What to work on:
**A.** In the page on reinforcement learning for control optimization, on what hardware have pulses generated this way been used to improve gate performance?
**B.** Write the next part of the page on optimizing controls with reinforcement learning, starting after its last sentence.

How to optimize controls starting from an incomplete system model

Design waveforms using a model-independent reinforcement learning framework

Boulder Opal contains reinforcement learning (RL) tools that allow you to generate optimized controls without requiring a complete understanding of the model of your quantum system. Here we will show you how to apply policy gradient reinforcement learning to generate novel control pulses with high fidelity. Pulses generated in this way have been used to improve the performance of single and two-qubit gates on IBM Quantum hardware.

When you use our RL tools, a so-called RL agent learns the relationship between control pulses and the device measurement by direct iterative interaction. The agent gains an implicit understanding of the device model from receiving measurement data after each segment of a control pulse. The learning cycle is illustrated in the figure below, where a fidelity-based reward is returned to the agent after each complete control pulse; in general you can also return a reward for every pulse segment (combining the two loops on the right).

Information provided:
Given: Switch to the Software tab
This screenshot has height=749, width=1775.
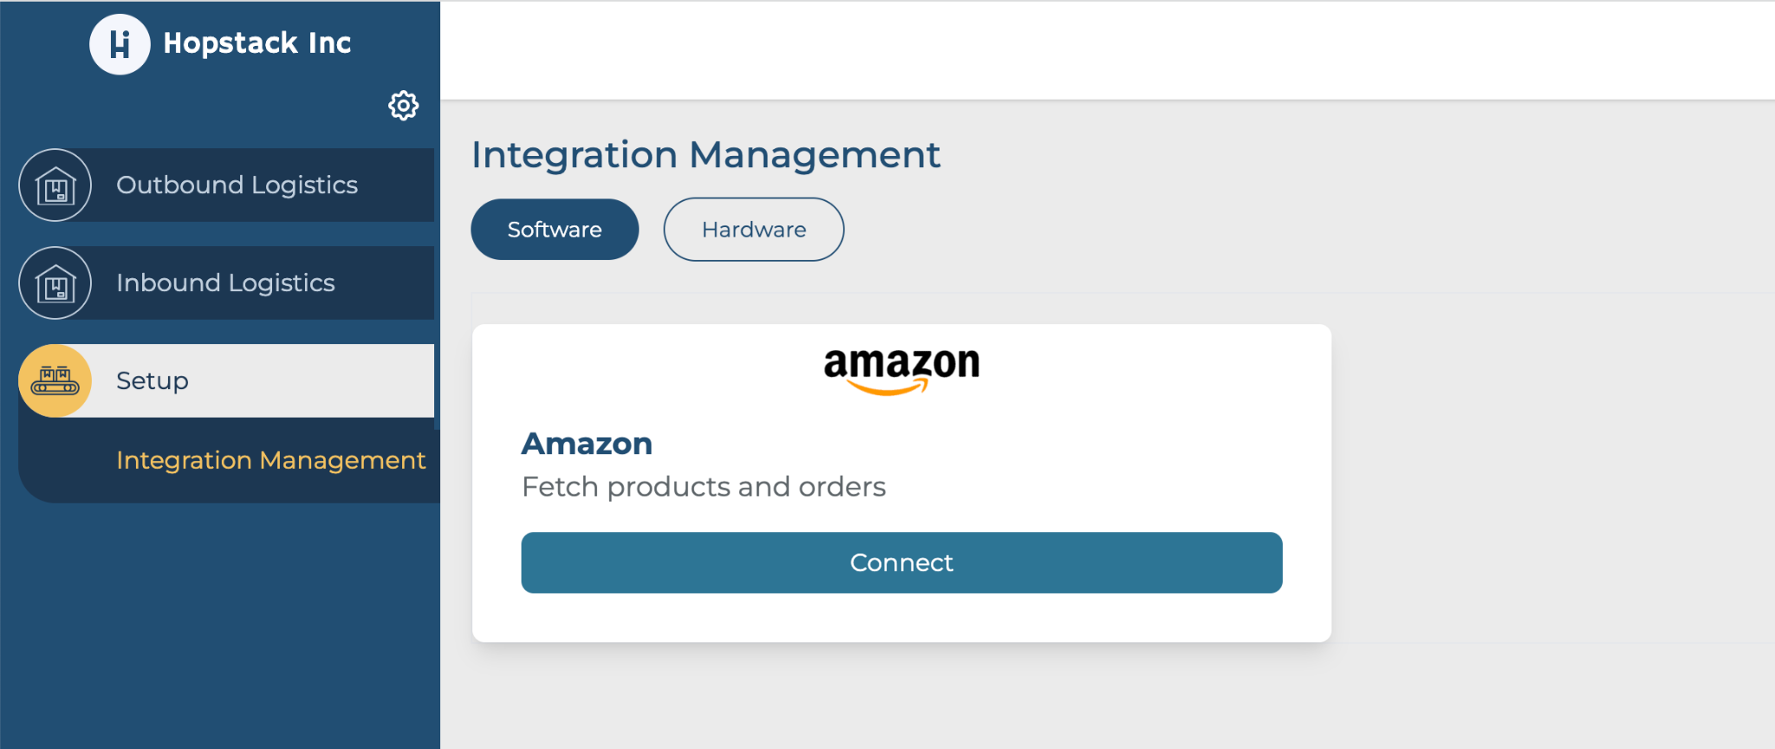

Expected results:
**A.** IBM Quantum hardware, where they improved single and two-qubit gates.

**B.**
Summary workflow

1. Set up the environment for your use case

The reinforcement learning framework consists of an agent that learns to maximize a reward signal by interacting with an environment and thereby exploring different sequences of actions. In a practical situation, this environment interaction occurs through the interface to your quantum hardware, and must include state preparation, manipulation, and measurement. The same interactions must be specified when the environment is a simulated quantum system, as in this guide.

To set up the environment, you need to establish the interface for applying the agent's actions to the device or simulation, as well as obtaining the measurements and reward associated with each action.

Action interface

The RL agent can take discrete actions in an action space with a size that you must specify. As such, you must first discretize the space of your available actions on the environment, and provide a mapping between actions and non-negative integer indices (the agent will return a non-negative integer to indicate the next action). Note that a single action index can be mapped to indicate particular values for multiple control variables.

This discretization is illustrated below for a pulse composed of piecewise-constant segments. In this case, the agent's action index indicates the specific value of the control segment to be applied to the environment.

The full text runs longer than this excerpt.